(Items from a data source)

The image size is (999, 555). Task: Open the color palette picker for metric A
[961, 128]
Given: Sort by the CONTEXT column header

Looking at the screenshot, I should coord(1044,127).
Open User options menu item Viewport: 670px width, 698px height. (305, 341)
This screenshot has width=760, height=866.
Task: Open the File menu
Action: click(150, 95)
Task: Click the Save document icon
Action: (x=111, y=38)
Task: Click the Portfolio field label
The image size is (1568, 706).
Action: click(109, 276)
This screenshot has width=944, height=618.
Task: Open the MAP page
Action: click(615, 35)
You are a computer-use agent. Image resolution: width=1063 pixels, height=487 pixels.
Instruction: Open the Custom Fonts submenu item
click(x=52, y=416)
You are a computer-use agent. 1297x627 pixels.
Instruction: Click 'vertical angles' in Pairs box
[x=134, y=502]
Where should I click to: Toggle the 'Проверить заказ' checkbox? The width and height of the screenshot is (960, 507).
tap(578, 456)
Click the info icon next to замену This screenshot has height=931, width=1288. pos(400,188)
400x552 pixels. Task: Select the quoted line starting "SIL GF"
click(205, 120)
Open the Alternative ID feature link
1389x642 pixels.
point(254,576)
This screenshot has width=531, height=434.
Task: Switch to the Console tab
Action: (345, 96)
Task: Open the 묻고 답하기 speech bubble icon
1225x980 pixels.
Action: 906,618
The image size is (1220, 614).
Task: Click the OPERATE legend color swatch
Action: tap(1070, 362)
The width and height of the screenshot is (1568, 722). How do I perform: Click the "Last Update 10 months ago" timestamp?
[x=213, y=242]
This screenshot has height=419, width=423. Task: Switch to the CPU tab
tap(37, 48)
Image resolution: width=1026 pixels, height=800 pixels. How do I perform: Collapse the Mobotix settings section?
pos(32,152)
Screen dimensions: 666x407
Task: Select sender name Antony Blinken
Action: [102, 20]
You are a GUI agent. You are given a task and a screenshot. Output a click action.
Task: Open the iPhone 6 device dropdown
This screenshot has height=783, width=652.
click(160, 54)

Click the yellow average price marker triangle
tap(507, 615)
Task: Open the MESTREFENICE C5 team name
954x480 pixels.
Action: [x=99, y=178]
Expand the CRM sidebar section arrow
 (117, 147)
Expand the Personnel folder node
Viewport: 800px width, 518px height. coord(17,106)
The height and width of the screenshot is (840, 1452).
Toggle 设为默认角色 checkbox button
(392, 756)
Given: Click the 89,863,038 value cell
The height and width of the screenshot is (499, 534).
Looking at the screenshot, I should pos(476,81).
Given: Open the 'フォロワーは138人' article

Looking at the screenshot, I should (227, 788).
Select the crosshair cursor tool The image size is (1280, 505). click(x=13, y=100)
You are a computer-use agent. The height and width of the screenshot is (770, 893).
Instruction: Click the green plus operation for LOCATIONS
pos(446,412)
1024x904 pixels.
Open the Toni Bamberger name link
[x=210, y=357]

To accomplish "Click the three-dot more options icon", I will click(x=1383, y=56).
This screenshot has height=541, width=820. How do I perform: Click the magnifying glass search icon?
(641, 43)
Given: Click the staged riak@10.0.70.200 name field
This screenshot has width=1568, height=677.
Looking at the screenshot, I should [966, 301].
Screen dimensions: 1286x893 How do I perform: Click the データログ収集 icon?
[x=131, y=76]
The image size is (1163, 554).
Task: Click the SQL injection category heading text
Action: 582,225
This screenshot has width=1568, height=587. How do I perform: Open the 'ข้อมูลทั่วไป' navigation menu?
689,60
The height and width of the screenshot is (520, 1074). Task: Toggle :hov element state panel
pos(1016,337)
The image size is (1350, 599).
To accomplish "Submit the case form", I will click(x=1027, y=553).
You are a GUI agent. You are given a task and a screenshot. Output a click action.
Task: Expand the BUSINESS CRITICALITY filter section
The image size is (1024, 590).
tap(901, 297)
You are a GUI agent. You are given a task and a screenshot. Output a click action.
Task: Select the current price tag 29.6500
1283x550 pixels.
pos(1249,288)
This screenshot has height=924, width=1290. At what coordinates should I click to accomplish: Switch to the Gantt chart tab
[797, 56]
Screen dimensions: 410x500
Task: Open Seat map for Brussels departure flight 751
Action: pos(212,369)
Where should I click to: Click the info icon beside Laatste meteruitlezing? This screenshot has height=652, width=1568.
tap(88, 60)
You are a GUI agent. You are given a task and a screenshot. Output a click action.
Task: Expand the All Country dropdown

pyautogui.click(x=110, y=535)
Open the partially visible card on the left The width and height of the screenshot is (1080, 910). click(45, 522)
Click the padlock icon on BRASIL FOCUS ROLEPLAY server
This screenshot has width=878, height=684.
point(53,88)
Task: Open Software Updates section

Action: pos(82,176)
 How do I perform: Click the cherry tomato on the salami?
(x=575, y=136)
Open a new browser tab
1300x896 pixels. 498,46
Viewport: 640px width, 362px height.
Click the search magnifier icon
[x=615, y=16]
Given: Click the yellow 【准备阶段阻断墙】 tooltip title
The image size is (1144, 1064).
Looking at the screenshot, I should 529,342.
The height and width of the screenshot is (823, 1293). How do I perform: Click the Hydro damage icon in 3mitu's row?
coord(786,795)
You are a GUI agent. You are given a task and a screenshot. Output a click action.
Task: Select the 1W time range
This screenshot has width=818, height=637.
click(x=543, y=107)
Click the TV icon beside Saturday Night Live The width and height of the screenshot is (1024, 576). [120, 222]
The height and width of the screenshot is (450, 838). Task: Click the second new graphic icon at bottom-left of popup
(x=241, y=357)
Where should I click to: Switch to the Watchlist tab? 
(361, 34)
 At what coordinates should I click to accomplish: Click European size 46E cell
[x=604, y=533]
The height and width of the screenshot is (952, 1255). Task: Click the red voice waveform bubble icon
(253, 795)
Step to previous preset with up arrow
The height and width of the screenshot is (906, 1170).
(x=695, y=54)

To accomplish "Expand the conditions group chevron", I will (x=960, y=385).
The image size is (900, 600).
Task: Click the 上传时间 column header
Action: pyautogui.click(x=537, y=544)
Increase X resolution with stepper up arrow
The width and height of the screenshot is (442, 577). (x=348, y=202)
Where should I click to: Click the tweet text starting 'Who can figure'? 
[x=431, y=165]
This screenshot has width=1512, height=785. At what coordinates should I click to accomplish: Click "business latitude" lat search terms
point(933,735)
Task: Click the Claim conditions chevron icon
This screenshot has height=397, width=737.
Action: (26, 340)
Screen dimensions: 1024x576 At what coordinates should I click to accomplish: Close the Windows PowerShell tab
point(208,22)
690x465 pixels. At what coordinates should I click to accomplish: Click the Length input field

• **Task brief**
Go through the entries above, and wherever a line holds the word "computer", copy that line.

• **Expected output**
You are a computer-use agent. Image resolution: width=1063 pixels, height=487 pixels.
You are a computer-use agent. 1297x627 pixels.
You are a computer-use agent. The height and width of the screenshot is (770, 893).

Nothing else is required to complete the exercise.